Part Two: The Colorado River and Drought: Are They Now Inseparable?
Editor’s Note: This is the second part of a two-part Guest Opinion column. Read Part One in the March 29 edition of the Roundup.
Hydropower revenues at Lake Powell also fund many things, such as salinity control and the upper river’s endangered fish program, both of which either protect or incentivize the continued development of the Upper Basin’s unused Compact apportionments. Hydropower revenues feed a recent MOA program where the Bureau of Reclamation and the states can invest in infrastructure or other needs related to federal facilities. Those same revenues also fund repayment of construction costs and operation and maintenance (O&M) at the dam, keeping the turbines running and the lights on.
Speaking of lights, Lake Powell puts out inexpensive power to the tune of 4.5 billion kilowatt-hours per year, which many basin residents, including Wyoming families, use. If Lake Powell lost its ability to generate power, all those programs, plus compact compliance, are at risk.
Sure, the Lower Basin States have great responsibility for reducing their use, increasing the efficiency of that use and for seeking new infrastructure to make it all happen. But we in the Upper Basin, even though states like Wyoming don’t use our full apportionment, have a dog in the fight too. We can lose if the Compact is violated or those important programs or hydropower go away.
Drought is not our fault, but we have to be engaged in a solution that keeps the Basin’s critical reservoirs operating.
Is the heavy lifting to be done in this Basin squarely on the Lower Basin? You bet. Do we have lifting to do as well? Bet on that, too. And, mind you, Upper Basin obligations have nothing to do with providing water simply for use in the Lower Basin. It has everything to do with Compact compliance and protecting Wyoming’s ability to continue to develop our water by complying with that Compact.
So while the Lower Basin has perhaps tens of things at which they must look for conservation, efficiency or management effects, the Upper Basin has three.
Those include weather modification – and the Wyoming Water Development Commission (WWDC) study is a stellar example, water banking or demand management, and extended reservoir operations.
Some cloud seeding, though not as formal as Wyoming’s study, is already ongoing in Colorado and Utah, and with financial partners, the WWDC study could become an operational program by next year.
Water banking or demand management, where market drivers or incentives could reduce use in critical periods, needs much public vetting and technical study before it could be even designed or implemented or its positive impacts could be known.
The third concept, involving selected reservoir operations in Wyoming, Utah, Colorado and New Mexico, is a possibility that could be implemented more quickly and would have more quantifiable benefits.
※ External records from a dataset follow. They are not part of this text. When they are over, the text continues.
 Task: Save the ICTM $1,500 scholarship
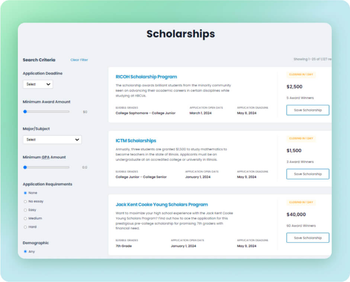pyautogui.click(x=308, y=174)
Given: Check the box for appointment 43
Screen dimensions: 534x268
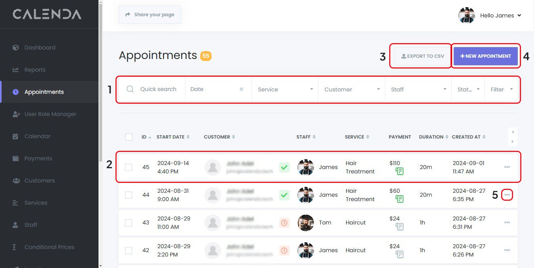Looking at the screenshot, I should pyautogui.click(x=129, y=223).
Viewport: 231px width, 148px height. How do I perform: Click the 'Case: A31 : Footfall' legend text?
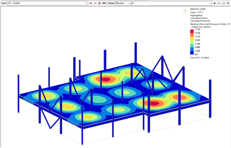click(199, 58)
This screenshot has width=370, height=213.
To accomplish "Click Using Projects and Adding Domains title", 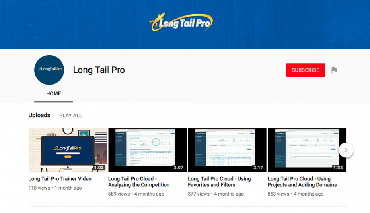I will [x=302, y=182].
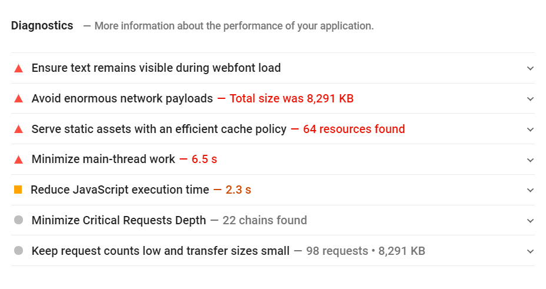The width and height of the screenshot is (546, 289).
Task: Expand chevron for Reduce JavaScript execution time
Action: pos(530,190)
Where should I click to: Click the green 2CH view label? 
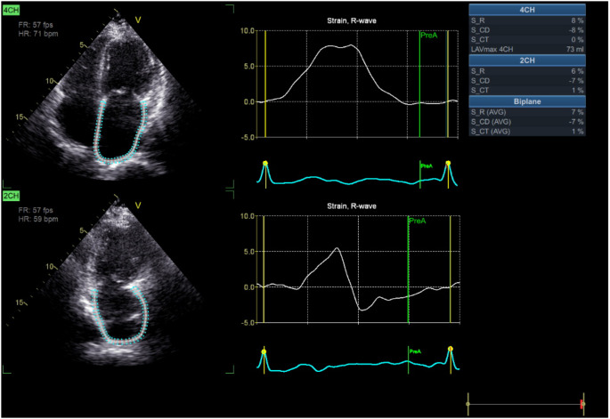tap(13, 195)
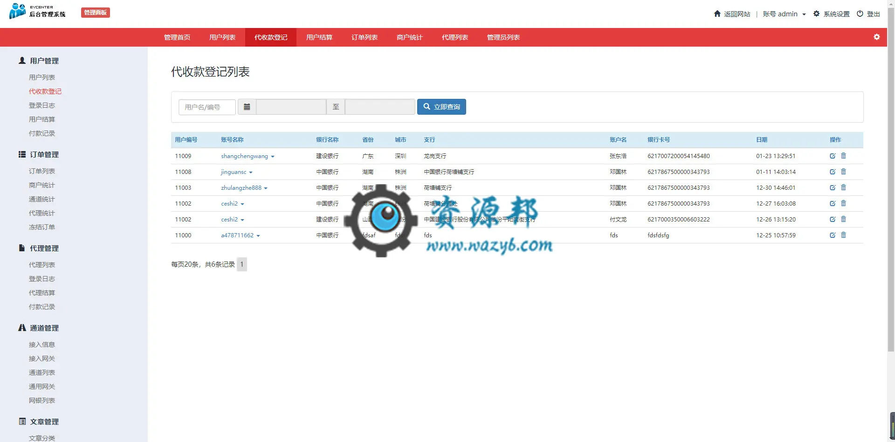Click trash icon for a478711662 row

(843, 235)
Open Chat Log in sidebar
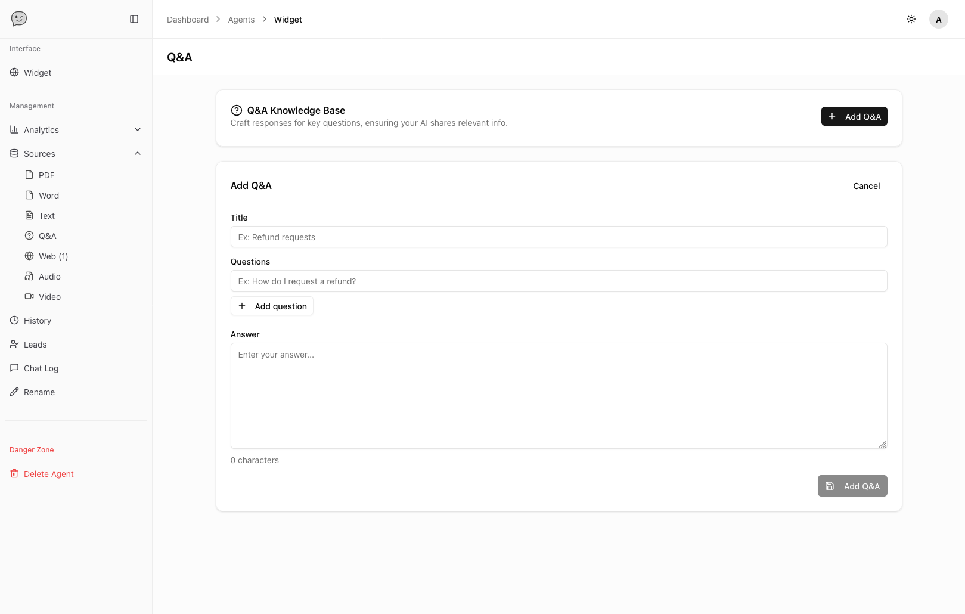Image resolution: width=965 pixels, height=614 pixels. pyautogui.click(x=41, y=368)
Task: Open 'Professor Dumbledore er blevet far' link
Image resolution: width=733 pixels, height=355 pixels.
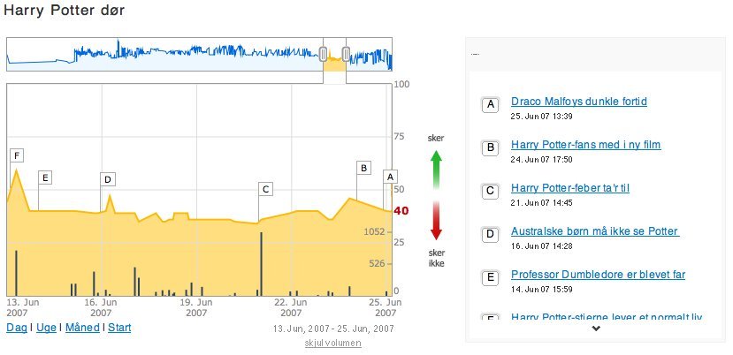Action: click(x=598, y=275)
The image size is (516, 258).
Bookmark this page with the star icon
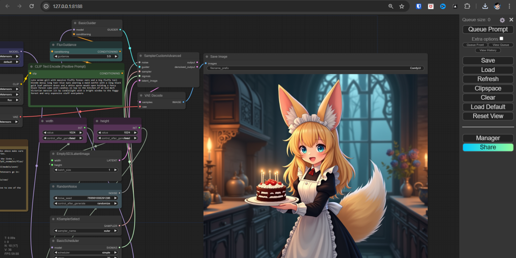click(402, 6)
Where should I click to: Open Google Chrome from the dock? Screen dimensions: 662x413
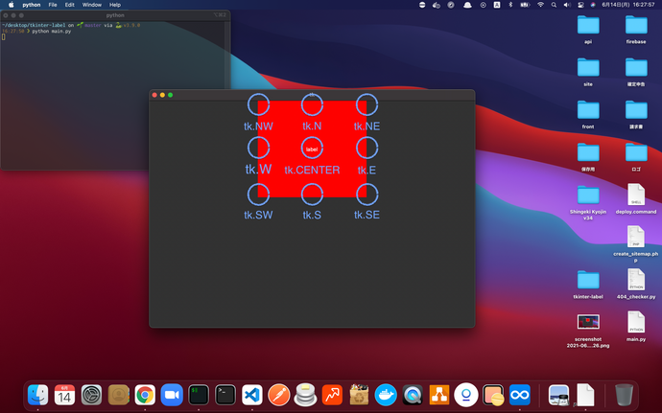(x=145, y=394)
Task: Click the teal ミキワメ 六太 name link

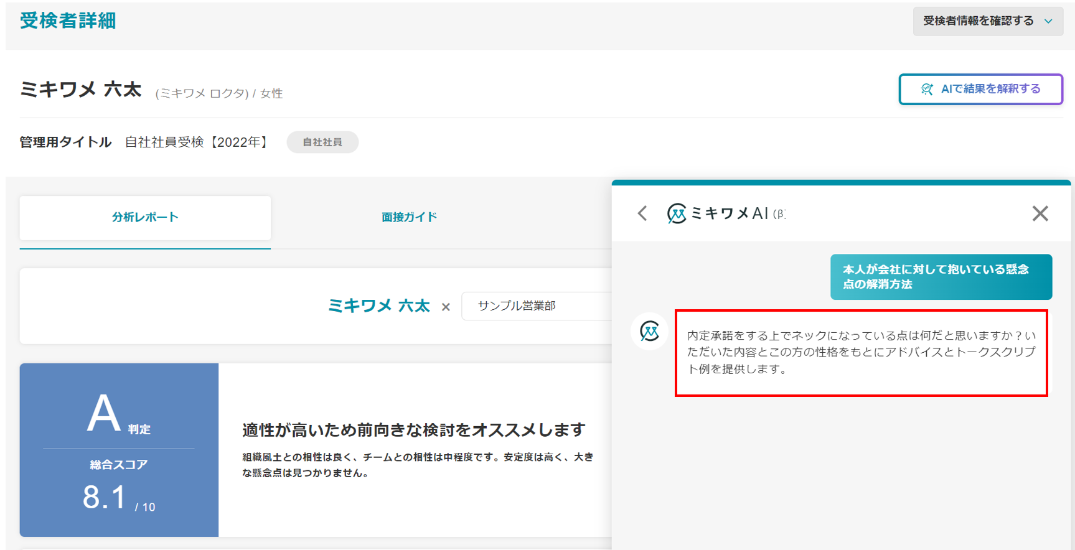Action: pyautogui.click(x=378, y=306)
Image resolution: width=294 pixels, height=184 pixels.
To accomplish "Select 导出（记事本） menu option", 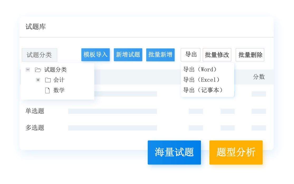I will pos(203,90).
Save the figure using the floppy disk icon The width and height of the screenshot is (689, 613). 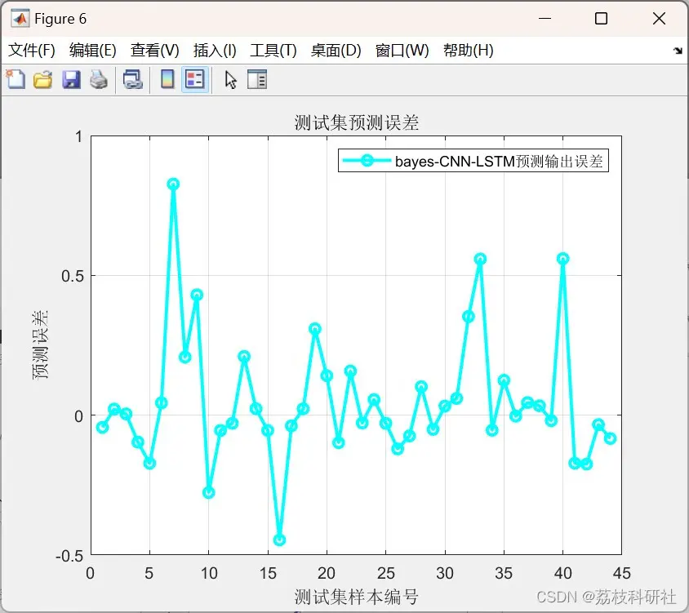pos(71,80)
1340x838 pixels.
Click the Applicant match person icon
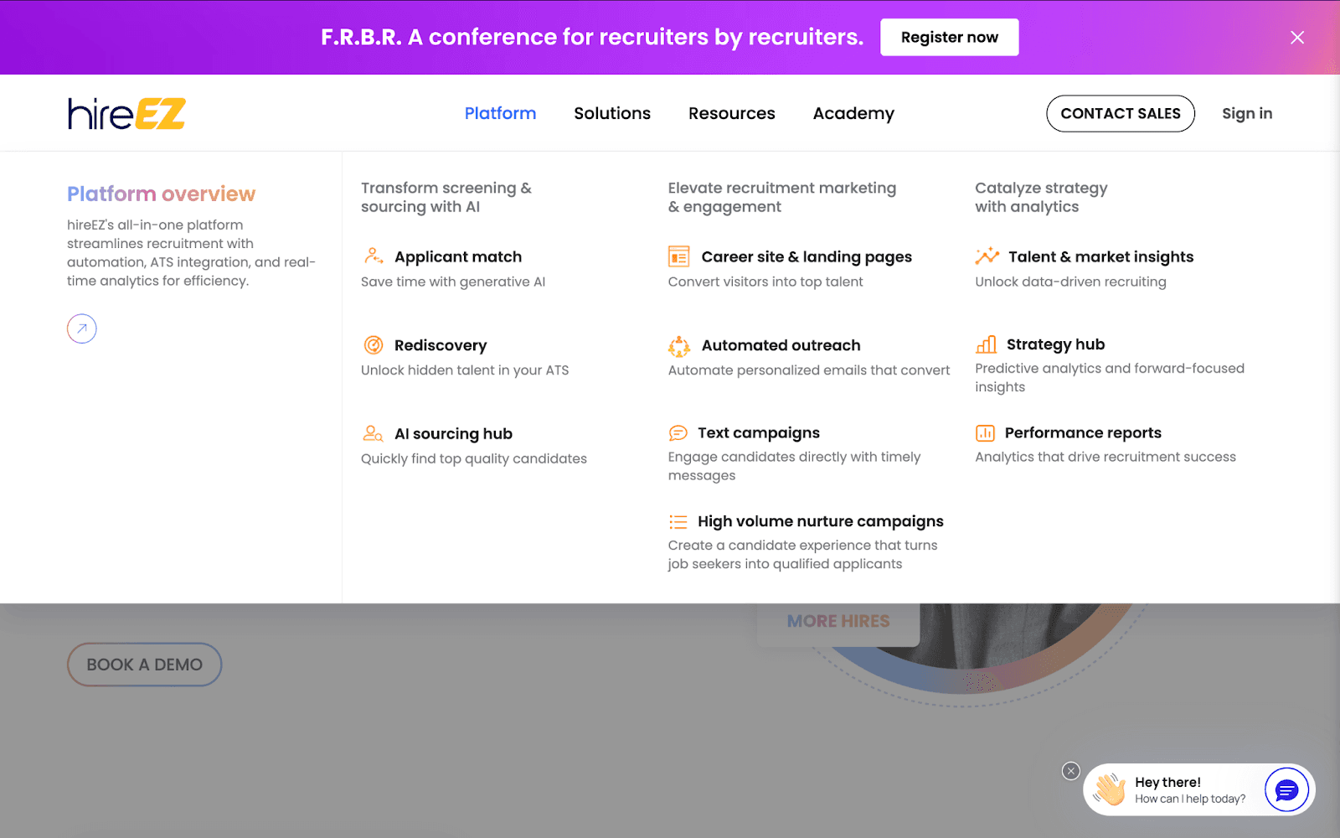tap(374, 256)
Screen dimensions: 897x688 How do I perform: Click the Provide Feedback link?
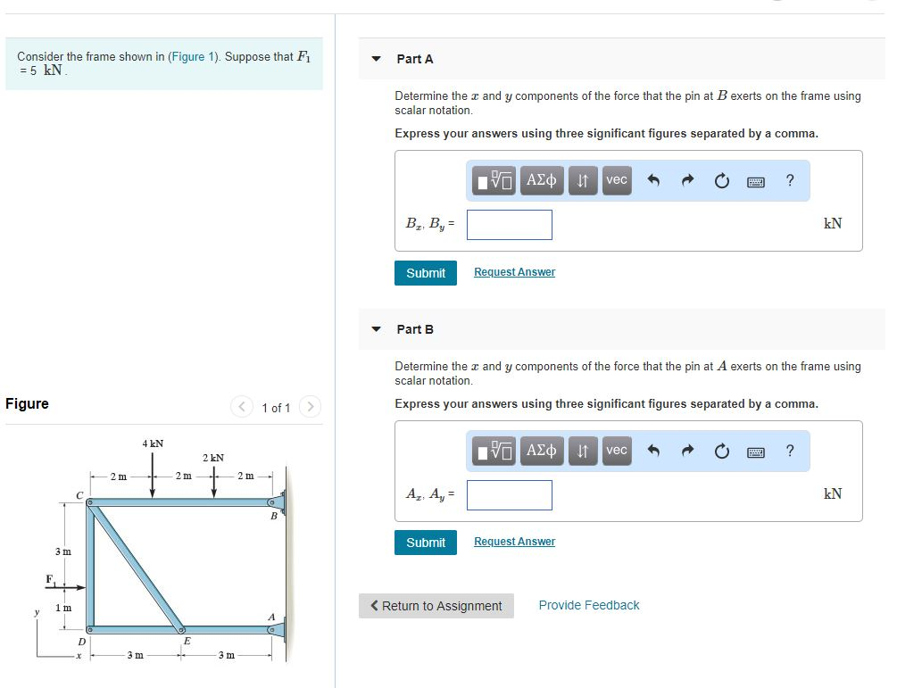(x=588, y=605)

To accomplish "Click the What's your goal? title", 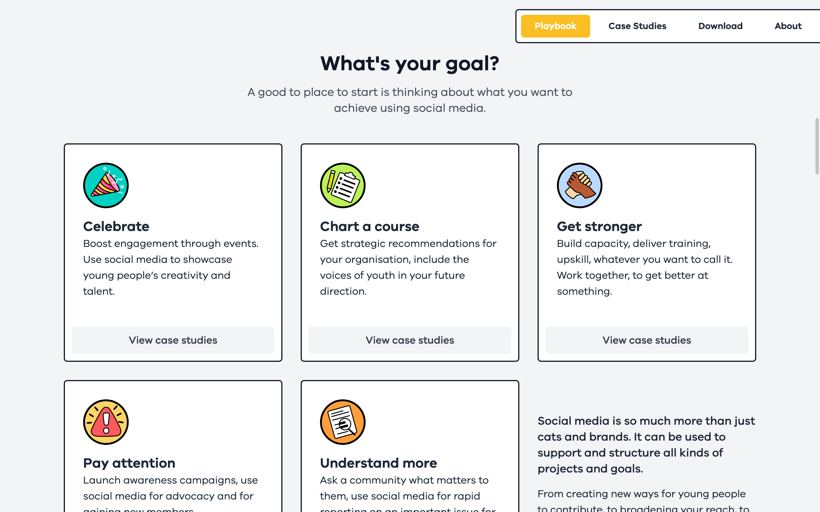I will pos(410,63).
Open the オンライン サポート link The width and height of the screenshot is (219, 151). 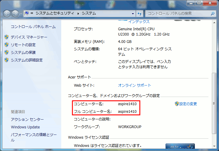(x=134, y=85)
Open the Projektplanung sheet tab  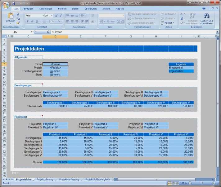click(x=45, y=180)
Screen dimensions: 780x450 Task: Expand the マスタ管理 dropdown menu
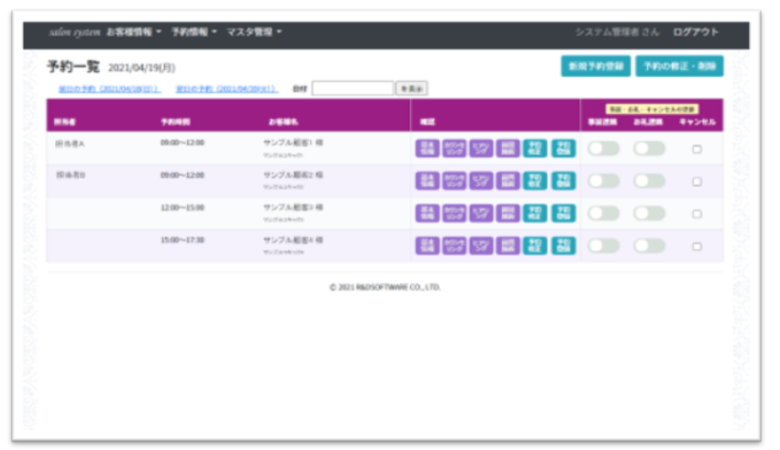tap(254, 32)
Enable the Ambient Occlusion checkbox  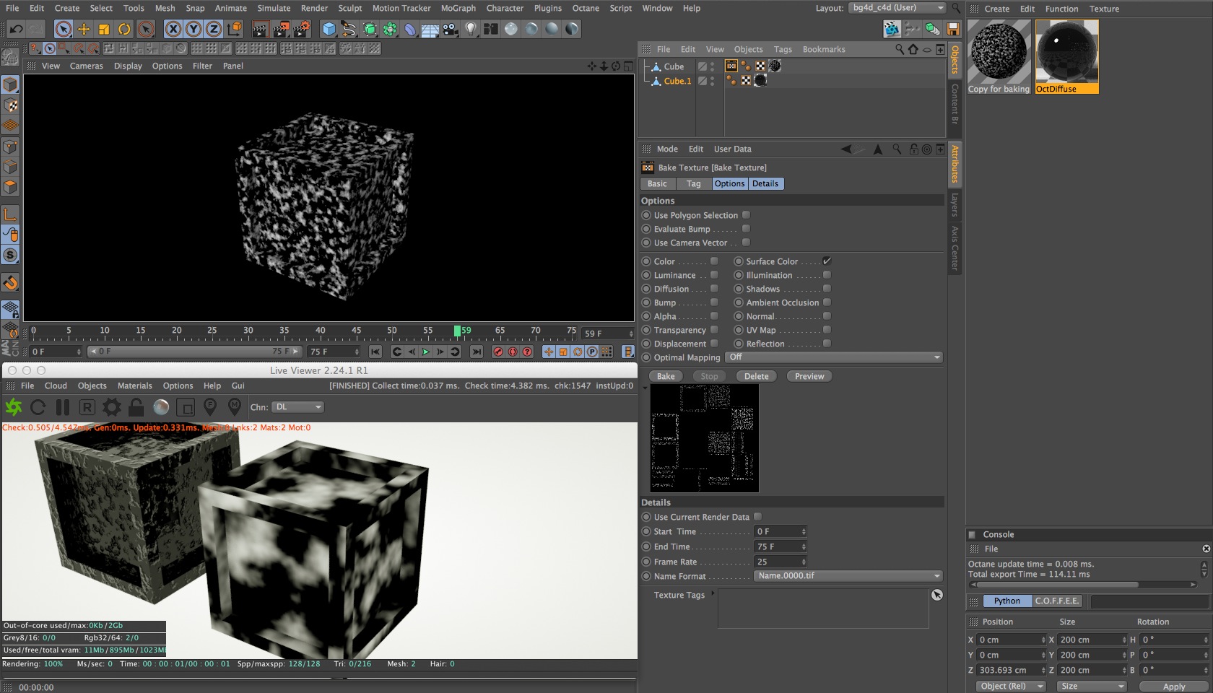(827, 302)
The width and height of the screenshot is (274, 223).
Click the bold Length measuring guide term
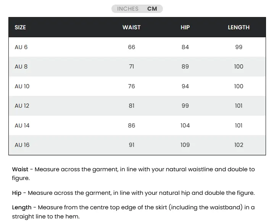pos(22,207)
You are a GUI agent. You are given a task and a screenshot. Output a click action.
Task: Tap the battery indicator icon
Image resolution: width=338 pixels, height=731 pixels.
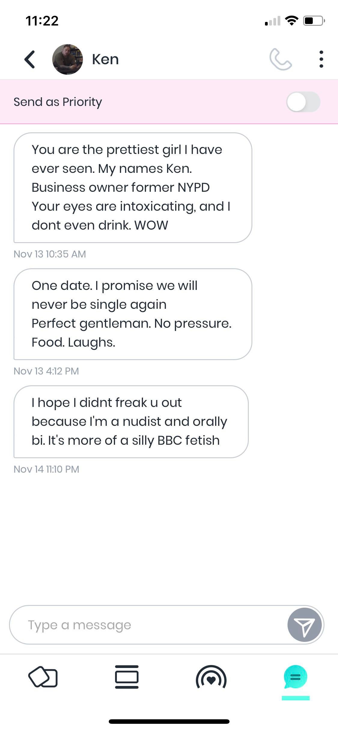[314, 21]
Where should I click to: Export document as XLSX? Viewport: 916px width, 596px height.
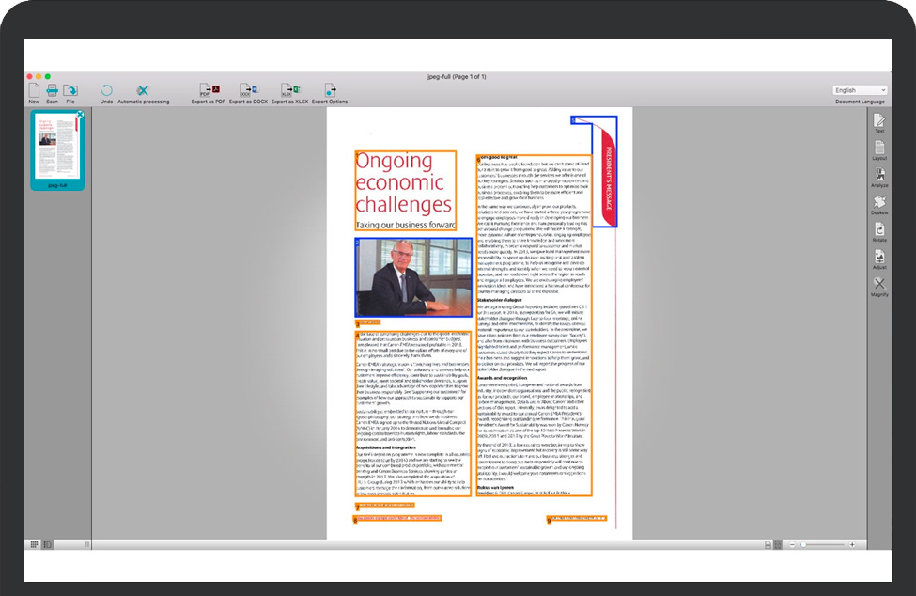289,90
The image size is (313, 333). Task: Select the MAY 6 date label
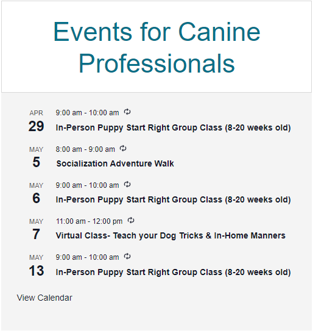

In Wyoming, this means looking at both Fontenelle and Flaming Gorge Reservoirs.
Those two reservoirs would have different benefits to Wyoming, depending on their use. Fontenelle, in which Wyoming holds 120,000 acre-feet in contracts, could be looked at for ways in which some of the unspoken-for water under those agreements could be used to mitigate drought or Compact curtailment events, if curtailment ever happens, and support and protect our water users. It would be far preferable to dedicate some water from that structure to Compact needs rather than curtail any Wyoming uses if a mechanism for doing so can be devised.
Flaming Gorge is a different animal. With no Wyoming permit and minimal contracts on its water or space, the “Gorge” could serve to help manage storage throughout the basin by providing water to Lake Powell more quickly in an emergency — and only in an emergency — while continuing to operate within the record of decision constraining its operations since 2006.
But, such operational decisions also need public vetting in southwest Wyoming because of the strong recreational and environmental interests that have arisen around that beautiful feature. Just like other reservoirs in Colorado, Utah and New Mexico are being evaluated for their contribution to the greater good, so must our interests in Flaming Gorge.
While nobody wants to see its level reduced as a matter of practice, if crippling drought continues, it also is hard to defend holding that feature near full if Lake Powell is sitting at less than 10 percent active storage. As part of the larger Colorado River community, when drought of large magnitude strikes nobody is immune. Wyoming and Utah can’t put Flaming Gorge in a safe and act like its invulnerable in such an emergency. But, we can inform and influence how it is affected, and that’s the conversation that needs to occur — with all stakeholders involved.
Drought impacts are never fun to experience first-hand, but neither can they be ignored or dismissed. Planning ahead for contingencies to help in an emergency is the prudent thing to do — and that’s what we’re talking about here, contingency planning, not normal operations.
The snowpack we’re seeing this winter is a godsend and should provide some time to exhale and critically assess how we react if and when winters like 2012-13, or 2000-09, come again. And they will.
Deep snow should not stop the planning, and it won’t, but it certainly can help keep the immediate conversation rational and productive. And that, as water issues go, is never a bad thing!